Les voyages de Vanessa

Partage

Partager par courriel
Taille de police
Imprimer la page

Sur le même thème

Un voyage par mois, pendant un an. C'est ainsi que Vanessa Majeau a décidé de célébrer ses 25 ans... et de dompter une dépression majeure.

La Gatinoise en est déjà à son septième voyage depuis le mois de juin. Elle repart début décembre pour une croisière dans les Antilles, puis ce sera l'Europe. À la fin de son périple, en mai, elle espère avoir dominé suffisamment son mal de vivre pour cesser de prendre des antidépresseurs.

C'est Vanessa qui nous a écrit pour nous faire part de son projet. J'avoue que ma première réaction a été le scepticisme. Quoi, le voyage comme thérapie pour vaincre la dépression? À première vue, ça me semblait davantage une fuite en avant qu'une volonté de faire face.

Mais cette candidate à la maîtrise en anthropologie de l'Université d'Ottawa n'est pas naïve. Elle ne voit pas le voyage comme un remède miracle. «Je sais bien que les voyages, à eux seuls, ne vont pas marcher. C'est tout le travail autour qui importe», raconte-t-elle.

Voilà plus d'un an maintenant qu'elle consulte un psychologue. Les médicaments l'aident à mieux dormir et à voir la vie d'un oeil plus optimiste. Le seul fait de se sentir assez stable pour voyager est déjà une victoire en soi. «Les voyages, c'est presque une récompense!», dit-elle.

***

Si je vous parle de Vanessa, c'est parce que bien des gens se reconnaîtront dans ses propos.

On croierait que les mentalités ont évolué face à la dépression. Mais dans beaucoup de milieux, c'est encore vu comme un signe de faiblesse. Une honte.

Dans le cas de Vanessa, on parle d'une fille qui a tout pour être heureuse. Une fille brillante qui a toujours performé à l'école. Mais depuis l'adolescence, elle est malheureuse. Sans trop savoir pourquoi. Un mal de vivre indéfinissable, impossible à rattacher à un événement particulier. «Une angoisse existentielle», lui a expliqué son psy.

Une angoisse qui la paralyse. «À l'école, j'ai toujours eu des notes de 98%, mais je ne me sentais pas assez compétente pour réaliser ma maîtrise», illustre-t-elle.

«Je vivais une insécurité omniprésente face à mes capacités. Comme si je ne me sentais pas à la hauteur pour affronter la vie, alors que mes résultats me prouvaient le contraire. Quand j'en parlais, personne ne me prenait au sérieux parce que, somme toute, je réussissais. Mais j'étais malheureuse. Et je me sentais stupide de me sentir malheureuse. Je savais que des gens manquent de tout, alors que moi, j'avais tout.

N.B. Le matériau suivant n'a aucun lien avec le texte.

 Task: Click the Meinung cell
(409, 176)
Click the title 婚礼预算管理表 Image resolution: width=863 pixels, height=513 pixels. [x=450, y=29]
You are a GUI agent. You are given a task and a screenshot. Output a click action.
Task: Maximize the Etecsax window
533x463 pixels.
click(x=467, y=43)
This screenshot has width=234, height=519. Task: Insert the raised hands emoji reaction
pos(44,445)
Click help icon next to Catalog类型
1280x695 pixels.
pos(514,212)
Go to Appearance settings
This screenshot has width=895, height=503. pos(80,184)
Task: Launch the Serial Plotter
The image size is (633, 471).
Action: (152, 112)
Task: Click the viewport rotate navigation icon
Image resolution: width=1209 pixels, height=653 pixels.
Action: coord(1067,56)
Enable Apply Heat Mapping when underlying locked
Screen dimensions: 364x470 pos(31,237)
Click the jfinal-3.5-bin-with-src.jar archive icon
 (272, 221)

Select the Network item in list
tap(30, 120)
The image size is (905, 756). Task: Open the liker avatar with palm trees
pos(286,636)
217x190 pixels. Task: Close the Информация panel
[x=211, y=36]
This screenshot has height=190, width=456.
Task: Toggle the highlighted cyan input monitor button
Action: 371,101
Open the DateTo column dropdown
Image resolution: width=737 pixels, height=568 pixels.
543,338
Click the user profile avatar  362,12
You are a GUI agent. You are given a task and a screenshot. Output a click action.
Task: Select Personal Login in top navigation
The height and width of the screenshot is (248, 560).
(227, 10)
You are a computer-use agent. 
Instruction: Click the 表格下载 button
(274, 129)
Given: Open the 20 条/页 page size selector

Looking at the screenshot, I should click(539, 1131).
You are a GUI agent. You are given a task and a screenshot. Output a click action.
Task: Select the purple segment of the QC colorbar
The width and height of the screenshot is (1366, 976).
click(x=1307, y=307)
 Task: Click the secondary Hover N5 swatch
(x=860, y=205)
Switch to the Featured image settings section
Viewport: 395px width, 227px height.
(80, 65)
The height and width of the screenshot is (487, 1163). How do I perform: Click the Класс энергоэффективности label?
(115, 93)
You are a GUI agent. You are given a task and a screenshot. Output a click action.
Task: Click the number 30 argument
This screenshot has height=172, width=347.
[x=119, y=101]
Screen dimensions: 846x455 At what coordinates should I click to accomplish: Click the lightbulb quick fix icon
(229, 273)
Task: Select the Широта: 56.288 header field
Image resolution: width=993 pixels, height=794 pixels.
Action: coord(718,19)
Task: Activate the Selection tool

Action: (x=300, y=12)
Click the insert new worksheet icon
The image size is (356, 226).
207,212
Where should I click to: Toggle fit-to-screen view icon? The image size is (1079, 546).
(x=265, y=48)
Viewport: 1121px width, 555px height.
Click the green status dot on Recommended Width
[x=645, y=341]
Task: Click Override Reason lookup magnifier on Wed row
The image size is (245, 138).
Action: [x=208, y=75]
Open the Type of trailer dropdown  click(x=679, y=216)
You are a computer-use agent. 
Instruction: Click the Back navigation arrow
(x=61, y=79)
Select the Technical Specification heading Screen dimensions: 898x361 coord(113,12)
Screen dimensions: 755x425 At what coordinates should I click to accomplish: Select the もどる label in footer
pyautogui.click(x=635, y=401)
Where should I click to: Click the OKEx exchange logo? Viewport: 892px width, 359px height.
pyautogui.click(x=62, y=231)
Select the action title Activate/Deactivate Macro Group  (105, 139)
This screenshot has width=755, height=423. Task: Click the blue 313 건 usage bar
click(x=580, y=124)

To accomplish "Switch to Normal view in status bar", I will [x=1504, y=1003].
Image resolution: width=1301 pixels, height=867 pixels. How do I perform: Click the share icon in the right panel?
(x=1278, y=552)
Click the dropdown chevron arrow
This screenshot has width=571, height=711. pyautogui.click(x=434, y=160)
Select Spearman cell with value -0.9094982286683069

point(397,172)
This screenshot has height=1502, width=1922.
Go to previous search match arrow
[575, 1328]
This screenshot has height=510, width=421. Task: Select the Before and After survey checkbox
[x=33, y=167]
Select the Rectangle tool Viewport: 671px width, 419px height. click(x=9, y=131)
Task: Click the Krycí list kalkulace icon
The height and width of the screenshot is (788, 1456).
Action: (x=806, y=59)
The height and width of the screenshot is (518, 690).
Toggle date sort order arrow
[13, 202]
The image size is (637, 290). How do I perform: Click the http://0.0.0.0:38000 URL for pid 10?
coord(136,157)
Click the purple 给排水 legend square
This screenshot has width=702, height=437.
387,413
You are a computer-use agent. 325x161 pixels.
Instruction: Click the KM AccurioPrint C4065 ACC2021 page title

Et je me sentais encore plus mal de me sentir mal!»

Un cercle vicieux, quoi.

***

Pour en revenir aux voyages, elle a décidé de partir sur un coup de tête. «Je me suis demandé: qu'est-ce que je peux faire pour me donner un but dans la vie chaque mois, quelque chose que je ne faisais jamais avant?»

Les voyages, bien sûr. Elle adorait voyager autrefois.

Elle finance ses escapades avec son salaire d'assistante d'enseignement, tout en réduisant ses dépenses au minimum.

Jusqu'ici, elle a surtout voyagé au Canada et aux États-Unis. Boston, New York, Vancouver...

Oui, les voyages ont changé quelque chose. Le goût de profiter de la vie a pris le dessus sur son obsession de la réussite.

«Je me mets moins de pression et je m'en fais moins avec ce que les autres pensent de moi. Je sais que ça sonne quétaine: mais je me sens à l'écoute de moi-même.»

Après son voyage à New York, son chum et elle ont mis fin à leur relation de deux ans. «Normalement, je me serais effondrée. Cette fois-ci, je suis arrivée à me dire que ce sont des choses qui arrivent, que c'est la vie. Juste ça, ça démontre que je suis mieux.»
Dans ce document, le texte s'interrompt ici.